Wheat is a bright golden color when mature. It has long, slender kernels that are hard and glossy, with a rounded or square cross-section slightly larger than a millet seed. The protein content of the flour from bread wheat is higher than that of soft red winter wheat and ranges from 11 to 13 percent, as compared with 10 to 11 percent for the first-named.
Wheat is one of the most widely distributed cereal grains. It is grown on more land area than any other commercial crop and ranks third among food crops in total production (wheat, rice, and corn being by far the most important).

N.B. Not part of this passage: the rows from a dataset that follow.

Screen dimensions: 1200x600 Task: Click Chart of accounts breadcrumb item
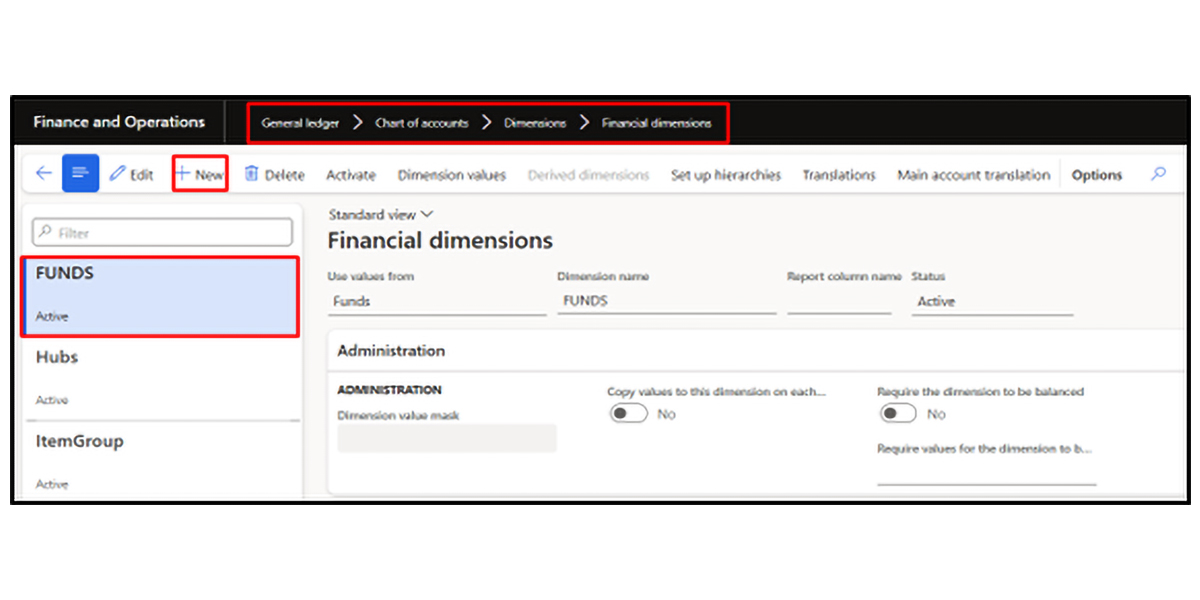[421, 123]
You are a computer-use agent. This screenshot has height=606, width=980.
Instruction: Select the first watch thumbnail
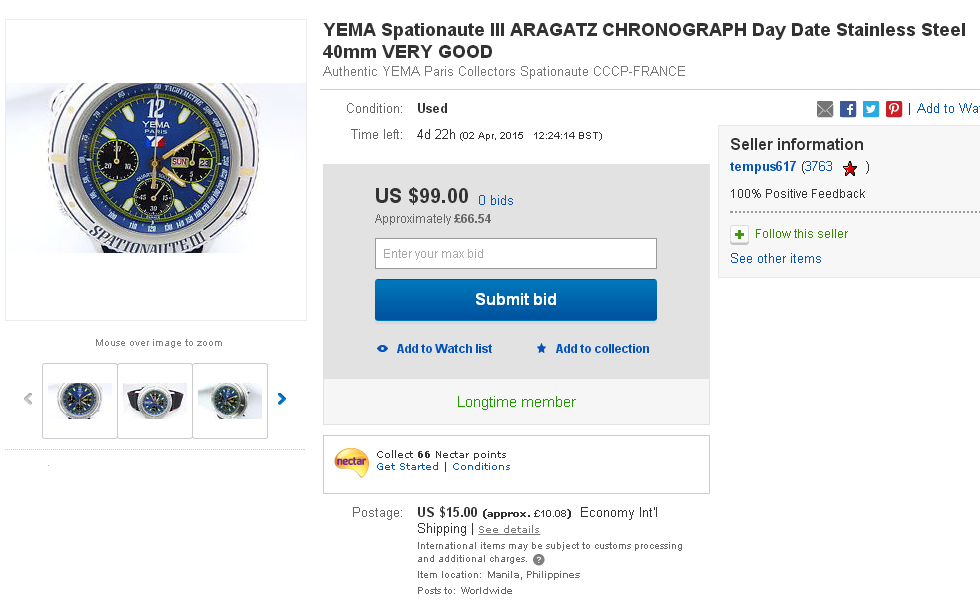[80, 400]
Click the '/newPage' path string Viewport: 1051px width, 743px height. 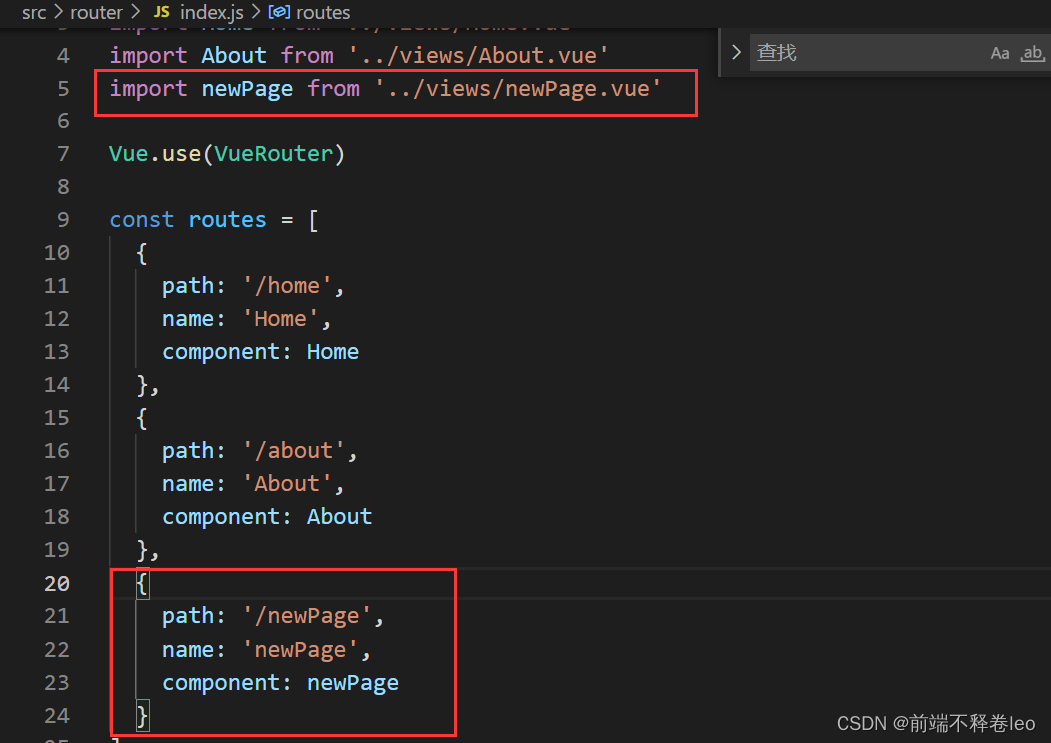[x=305, y=615]
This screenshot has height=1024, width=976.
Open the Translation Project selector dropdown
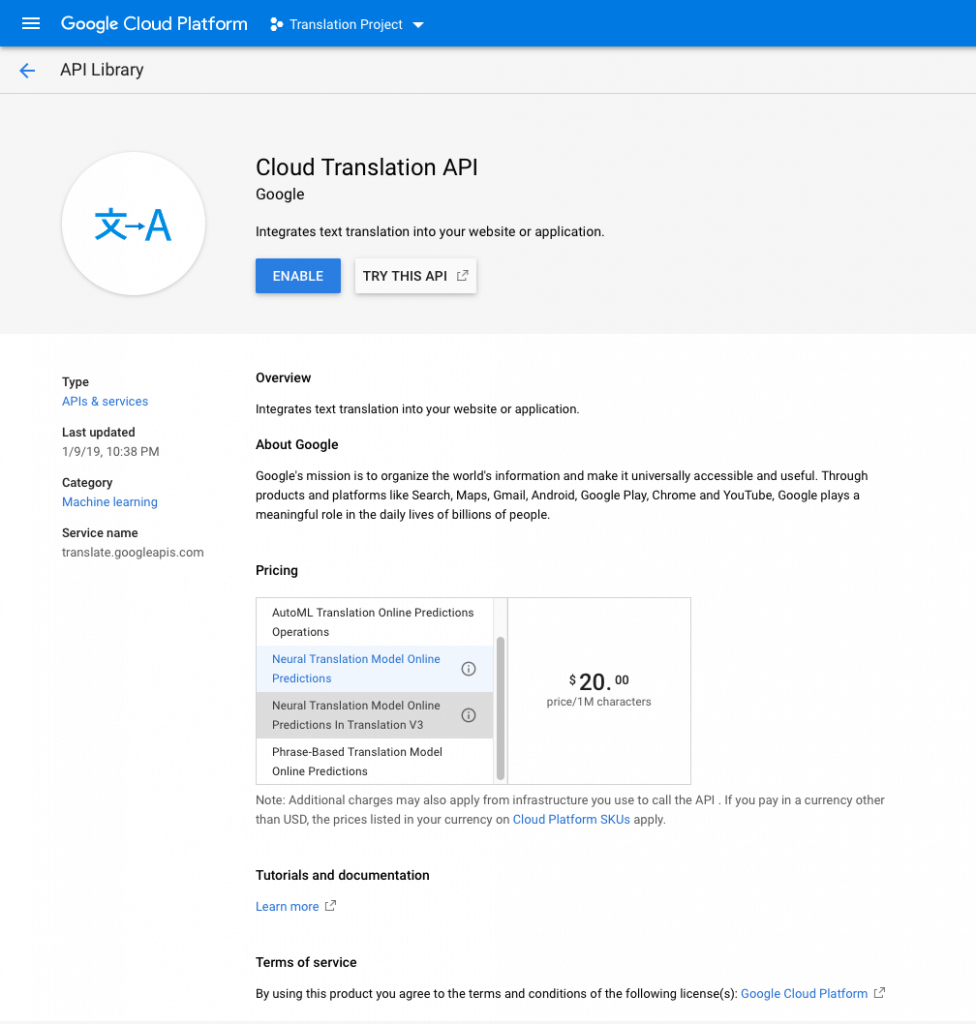(419, 24)
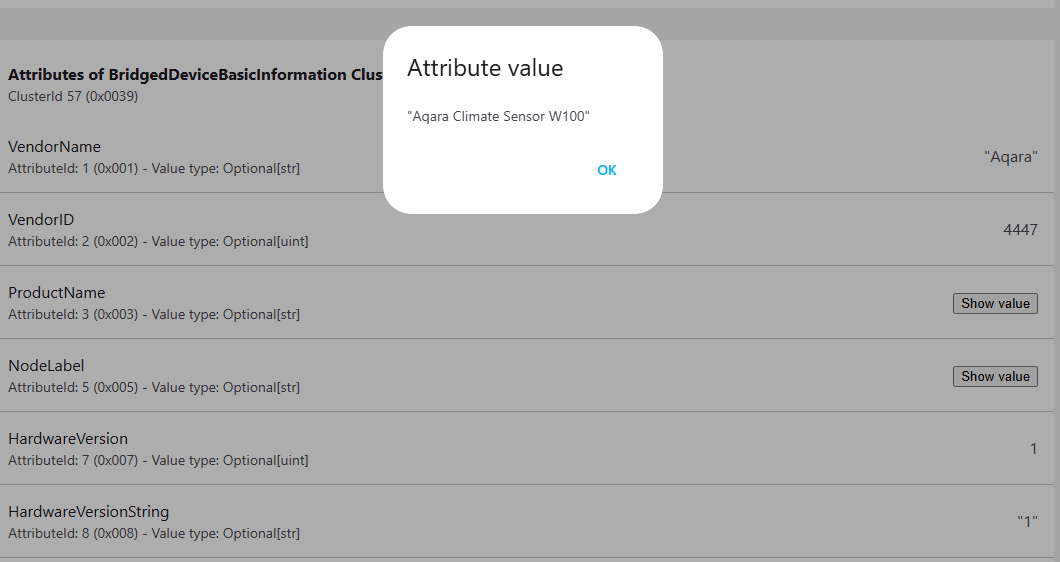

Wheat is distinctive among cereal grains in several respects. The kernels of wheat are encased in three protective layers (the bran, endosperm, and embryo or germ), each of which contains many nutritionally valuable components; furthermore, this complex structure makes it possible to mill the kernel into two distinctive types of flour, which differ in their relative proportions of protein and starch.
Global wheat production
In 2014, global wheat production reached a record high of 722 million tonnes. This was due to higher yields in many of the world's major wheat-producing countries, including the United States, China, India, and Russia. The increased production helped to offset a decline in production in Europe and North America.
The United States is the world's largest wheat producer, with an estimated production of 54.6 million tonnes in 2014. China is the second-largest producer, with an estimated production of 120.5 million tonnes. India is the third-largest producer, with an estimated production of 97.1 million tonnes. Russia is the fourth-largest producer, with an estimated production of 61.7 million tonnes.